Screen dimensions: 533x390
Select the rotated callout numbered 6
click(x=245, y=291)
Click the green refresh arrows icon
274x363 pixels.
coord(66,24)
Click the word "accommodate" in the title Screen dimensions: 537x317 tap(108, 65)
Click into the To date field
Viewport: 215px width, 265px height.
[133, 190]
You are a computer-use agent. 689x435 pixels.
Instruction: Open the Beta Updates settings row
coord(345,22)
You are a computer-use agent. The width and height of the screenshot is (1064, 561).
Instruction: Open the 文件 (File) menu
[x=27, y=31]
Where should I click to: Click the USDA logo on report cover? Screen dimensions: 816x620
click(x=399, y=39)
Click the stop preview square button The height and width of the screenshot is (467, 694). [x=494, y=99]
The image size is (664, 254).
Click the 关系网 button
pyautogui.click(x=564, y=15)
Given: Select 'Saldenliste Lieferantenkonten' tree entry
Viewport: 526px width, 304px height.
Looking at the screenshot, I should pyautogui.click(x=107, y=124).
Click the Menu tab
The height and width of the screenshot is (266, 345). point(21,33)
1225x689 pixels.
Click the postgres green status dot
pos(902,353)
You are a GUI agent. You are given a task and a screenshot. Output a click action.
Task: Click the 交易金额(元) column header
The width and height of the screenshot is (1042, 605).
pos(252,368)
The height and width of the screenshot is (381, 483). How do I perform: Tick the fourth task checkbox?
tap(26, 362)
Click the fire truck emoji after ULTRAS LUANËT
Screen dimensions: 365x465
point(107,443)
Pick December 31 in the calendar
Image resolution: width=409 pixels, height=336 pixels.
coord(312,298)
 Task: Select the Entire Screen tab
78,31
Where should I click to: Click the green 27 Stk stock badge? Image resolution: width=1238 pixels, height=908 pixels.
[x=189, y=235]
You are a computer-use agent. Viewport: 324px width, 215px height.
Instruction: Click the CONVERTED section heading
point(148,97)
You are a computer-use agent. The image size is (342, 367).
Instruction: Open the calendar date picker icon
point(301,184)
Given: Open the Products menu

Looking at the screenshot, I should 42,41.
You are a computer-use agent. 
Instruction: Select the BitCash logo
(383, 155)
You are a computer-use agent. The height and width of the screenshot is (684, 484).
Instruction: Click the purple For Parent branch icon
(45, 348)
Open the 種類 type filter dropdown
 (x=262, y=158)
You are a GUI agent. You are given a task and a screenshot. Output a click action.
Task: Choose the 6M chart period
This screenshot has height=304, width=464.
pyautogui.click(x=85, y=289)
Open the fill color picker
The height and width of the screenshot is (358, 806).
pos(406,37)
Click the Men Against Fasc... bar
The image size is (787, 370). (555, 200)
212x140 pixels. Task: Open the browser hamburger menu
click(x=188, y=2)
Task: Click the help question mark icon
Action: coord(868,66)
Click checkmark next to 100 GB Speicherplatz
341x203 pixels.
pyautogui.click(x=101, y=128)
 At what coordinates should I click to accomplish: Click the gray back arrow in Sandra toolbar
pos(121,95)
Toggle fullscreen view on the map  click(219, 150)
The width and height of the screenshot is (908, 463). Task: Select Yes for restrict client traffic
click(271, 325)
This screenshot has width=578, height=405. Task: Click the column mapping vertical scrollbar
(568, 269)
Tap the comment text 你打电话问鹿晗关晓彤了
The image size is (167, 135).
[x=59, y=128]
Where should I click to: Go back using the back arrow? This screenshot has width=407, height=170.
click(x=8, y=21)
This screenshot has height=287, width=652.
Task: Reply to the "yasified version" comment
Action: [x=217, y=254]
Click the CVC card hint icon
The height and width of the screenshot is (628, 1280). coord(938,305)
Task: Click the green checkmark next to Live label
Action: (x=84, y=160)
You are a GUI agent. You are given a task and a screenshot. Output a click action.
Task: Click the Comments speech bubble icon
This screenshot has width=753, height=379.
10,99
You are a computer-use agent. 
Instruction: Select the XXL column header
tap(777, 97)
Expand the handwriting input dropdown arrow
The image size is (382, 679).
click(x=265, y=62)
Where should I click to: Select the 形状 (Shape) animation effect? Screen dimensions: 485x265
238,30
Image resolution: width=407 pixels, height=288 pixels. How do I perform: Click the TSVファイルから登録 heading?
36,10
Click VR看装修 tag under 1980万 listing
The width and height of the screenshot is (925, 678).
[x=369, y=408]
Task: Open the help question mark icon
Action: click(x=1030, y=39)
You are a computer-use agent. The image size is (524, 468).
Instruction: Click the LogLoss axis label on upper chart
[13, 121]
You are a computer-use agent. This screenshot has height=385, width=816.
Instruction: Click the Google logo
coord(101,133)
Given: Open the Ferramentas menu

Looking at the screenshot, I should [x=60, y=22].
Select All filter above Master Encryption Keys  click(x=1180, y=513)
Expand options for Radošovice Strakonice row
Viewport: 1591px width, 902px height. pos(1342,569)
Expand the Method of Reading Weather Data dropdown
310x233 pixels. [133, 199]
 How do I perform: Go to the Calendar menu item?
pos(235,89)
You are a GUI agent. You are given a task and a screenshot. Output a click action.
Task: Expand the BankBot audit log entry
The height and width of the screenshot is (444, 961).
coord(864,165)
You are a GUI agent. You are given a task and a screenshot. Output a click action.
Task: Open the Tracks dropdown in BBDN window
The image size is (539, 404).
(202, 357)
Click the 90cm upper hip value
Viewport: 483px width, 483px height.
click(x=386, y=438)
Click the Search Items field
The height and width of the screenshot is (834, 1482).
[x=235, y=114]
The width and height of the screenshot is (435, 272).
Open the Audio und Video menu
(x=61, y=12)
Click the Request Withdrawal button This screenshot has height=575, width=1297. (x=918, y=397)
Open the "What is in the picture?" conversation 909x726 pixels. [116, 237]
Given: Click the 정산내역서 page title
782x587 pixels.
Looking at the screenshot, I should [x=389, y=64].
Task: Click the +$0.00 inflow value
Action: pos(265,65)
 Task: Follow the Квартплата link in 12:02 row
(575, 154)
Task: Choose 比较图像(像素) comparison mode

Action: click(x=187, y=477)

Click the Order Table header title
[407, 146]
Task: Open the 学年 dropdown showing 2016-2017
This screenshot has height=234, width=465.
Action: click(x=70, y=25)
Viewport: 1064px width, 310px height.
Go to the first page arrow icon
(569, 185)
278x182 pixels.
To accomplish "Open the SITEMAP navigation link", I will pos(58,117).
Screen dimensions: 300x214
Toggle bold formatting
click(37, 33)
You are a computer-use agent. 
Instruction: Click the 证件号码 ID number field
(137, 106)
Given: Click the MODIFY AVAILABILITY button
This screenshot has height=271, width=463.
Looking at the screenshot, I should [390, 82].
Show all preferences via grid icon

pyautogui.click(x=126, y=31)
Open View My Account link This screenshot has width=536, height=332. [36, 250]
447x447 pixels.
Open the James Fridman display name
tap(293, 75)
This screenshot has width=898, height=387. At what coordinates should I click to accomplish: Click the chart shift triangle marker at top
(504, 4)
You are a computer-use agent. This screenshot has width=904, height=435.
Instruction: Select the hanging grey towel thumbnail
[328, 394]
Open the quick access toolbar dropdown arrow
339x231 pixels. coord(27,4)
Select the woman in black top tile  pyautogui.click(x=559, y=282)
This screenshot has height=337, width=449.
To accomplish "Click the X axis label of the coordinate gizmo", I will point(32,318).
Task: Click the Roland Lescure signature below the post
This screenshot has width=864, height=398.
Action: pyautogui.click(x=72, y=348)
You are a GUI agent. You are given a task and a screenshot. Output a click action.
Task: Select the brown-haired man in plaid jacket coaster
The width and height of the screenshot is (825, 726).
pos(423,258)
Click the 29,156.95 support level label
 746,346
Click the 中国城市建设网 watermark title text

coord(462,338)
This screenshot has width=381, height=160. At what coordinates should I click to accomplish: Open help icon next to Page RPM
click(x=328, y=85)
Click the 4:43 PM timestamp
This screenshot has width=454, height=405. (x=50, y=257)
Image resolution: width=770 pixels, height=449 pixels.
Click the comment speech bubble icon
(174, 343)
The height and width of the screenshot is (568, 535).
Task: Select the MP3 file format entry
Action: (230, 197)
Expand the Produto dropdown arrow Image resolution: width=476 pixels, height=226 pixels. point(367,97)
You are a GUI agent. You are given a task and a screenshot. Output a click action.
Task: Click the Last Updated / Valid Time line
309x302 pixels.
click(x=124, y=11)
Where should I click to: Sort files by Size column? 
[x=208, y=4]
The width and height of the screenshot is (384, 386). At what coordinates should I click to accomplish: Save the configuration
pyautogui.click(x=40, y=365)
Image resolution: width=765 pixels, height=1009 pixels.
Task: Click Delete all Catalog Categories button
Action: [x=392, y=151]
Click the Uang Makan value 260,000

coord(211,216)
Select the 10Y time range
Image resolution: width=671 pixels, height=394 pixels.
--*--
Nothing beyond the line containing "The image size is (664, 254)." is to be output; the lines above, from the first one onward to that line, are to be transcribed exactly.

Screen dimensions: 533x390
Select the rotated callout numbered 6
click(x=245, y=291)
Click the green refresh arrows icon
274x363 pixels.
coord(66,24)
Click the word "accommodate" in the title Screen dimensions: 537x317 tap(108, 65)
Click into the To date field
Viewport: 215px width, 265px height.
[133, 190]
You are a computer-use agent. 689x435 pixels.
Instruction: Open the Beta Updates settings row
coord(345,22)
You are a computer-use agent. The width and height of the screenshot is (1064, 561).
Instruction: Open the 文件 (File) menu
[x=27, y=31]
Where should I click to: Click the USDA logo on report cover? Screen dimensions: 816x620
click(x=399, y=39)
Click the stop preview square button The height and width of the screenshot is (467, 694). [x=494, y=99]
The image size is (664, 254).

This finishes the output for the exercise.